Last Friday (21 July) Anna Turley joined representatives from the RSPB, Redcar and Cleveland Council and the Industry Nature Conservation Association (INCA) at South Gare at the mouth of the Tees Estuary, where there are encouraging signs that little terns will re-colonise the former breeding site after an absence of almost 20 years. While little terns are not yet regularly fledging chicks there, birds are frequently seen at the site and there have been three individual nesting attempts in the past three years. On Friday, there were around 150 little terns.
South Gare is one of around 20 existing or potential little tern breeding sites across the UK helped by the EU LIFE Little Tern Recovery Project. Led by the RSPB and involving nine other partners, the project aims to halt the decline of the species nationally by using a range of measures at the sites including 24 hour nest protection, wardening, increasing public awareness and fencing off potential nesting areas.
Anna Turley MP said: I am delighted to support the little tern as part of the Species Champions partnership, and continue to work with the RSPB to promote the preservation of this rare seabird. I want to help bring a healthy population of little terns back to the Cleveland coast and to the South Gare.
"It saddens me that little tern numbers have decreased so rapidly in recent years. We all have a social responsibility to safeguard the future of this bird through providing greater protection to our coastlines.
"The Government must also ensure that the Repeal Bill put in front of Parliament retains European environmental protections for species such as the Little Tern and put forward a long term plan which would ensure the wider sustainability of our natural environment and our wildlife."
Mike Leakey of the Industry Nature Conservation Association (INCA), which leads on little tern recovery at South Gare, said: "We are delighted that Anna is to become species champion for little tern, a seabird that for many decades has been emblematic of the Redcar coastline in summer, and which the Recovery Project is working hard to attract back to nest here."

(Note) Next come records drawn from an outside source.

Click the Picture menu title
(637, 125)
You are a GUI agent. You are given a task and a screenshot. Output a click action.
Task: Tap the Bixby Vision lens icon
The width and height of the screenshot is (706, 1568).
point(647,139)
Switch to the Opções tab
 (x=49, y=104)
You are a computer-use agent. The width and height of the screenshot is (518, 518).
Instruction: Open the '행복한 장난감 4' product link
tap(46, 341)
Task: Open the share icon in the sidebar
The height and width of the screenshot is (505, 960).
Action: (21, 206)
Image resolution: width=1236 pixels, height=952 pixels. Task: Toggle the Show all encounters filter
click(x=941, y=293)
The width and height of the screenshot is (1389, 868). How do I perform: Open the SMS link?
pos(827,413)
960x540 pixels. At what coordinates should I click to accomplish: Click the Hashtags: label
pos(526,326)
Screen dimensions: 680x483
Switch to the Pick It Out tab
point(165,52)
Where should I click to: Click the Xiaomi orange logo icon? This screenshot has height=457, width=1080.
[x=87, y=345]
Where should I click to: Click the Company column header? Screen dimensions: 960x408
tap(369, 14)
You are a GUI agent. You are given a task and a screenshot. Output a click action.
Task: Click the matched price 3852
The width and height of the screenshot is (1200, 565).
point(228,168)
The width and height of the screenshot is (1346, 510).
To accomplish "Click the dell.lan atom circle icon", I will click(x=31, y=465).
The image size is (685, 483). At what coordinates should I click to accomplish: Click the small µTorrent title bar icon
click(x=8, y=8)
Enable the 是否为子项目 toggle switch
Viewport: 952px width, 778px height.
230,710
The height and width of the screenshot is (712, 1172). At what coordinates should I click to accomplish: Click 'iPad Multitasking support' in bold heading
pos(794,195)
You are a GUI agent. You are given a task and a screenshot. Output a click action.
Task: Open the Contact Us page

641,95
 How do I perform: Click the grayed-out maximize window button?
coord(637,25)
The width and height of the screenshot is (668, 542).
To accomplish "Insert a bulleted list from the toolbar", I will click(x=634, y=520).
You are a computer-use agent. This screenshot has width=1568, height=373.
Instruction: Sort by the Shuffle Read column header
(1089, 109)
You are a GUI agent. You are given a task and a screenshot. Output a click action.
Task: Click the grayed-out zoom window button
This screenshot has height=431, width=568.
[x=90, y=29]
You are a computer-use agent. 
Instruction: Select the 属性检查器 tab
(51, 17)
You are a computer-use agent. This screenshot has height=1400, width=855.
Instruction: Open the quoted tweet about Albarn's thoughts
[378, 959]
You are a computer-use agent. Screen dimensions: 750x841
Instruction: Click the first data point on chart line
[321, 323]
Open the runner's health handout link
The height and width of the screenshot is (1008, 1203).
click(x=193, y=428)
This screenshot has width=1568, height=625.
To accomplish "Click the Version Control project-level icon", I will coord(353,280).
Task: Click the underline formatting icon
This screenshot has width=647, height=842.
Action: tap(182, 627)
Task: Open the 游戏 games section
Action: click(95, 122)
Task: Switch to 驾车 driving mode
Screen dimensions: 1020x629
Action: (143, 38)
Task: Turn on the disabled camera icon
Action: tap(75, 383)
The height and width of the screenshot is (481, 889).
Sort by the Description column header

Sue Rendell-Read, the RSPB's Little Tern EU LIFE+ Project Manager, said: "Under the EU LIFE Project we are working with partners to create new, and restore former, colonies so there are more places for little terns to breed along our busy shores.
"Little terns need a space free from disturbance between May and early August each year to raise their young. Working together we can create a few more spaces for them to nest to help reverse their decline and continue to enjoy the spectacle of this wonderful small seabird."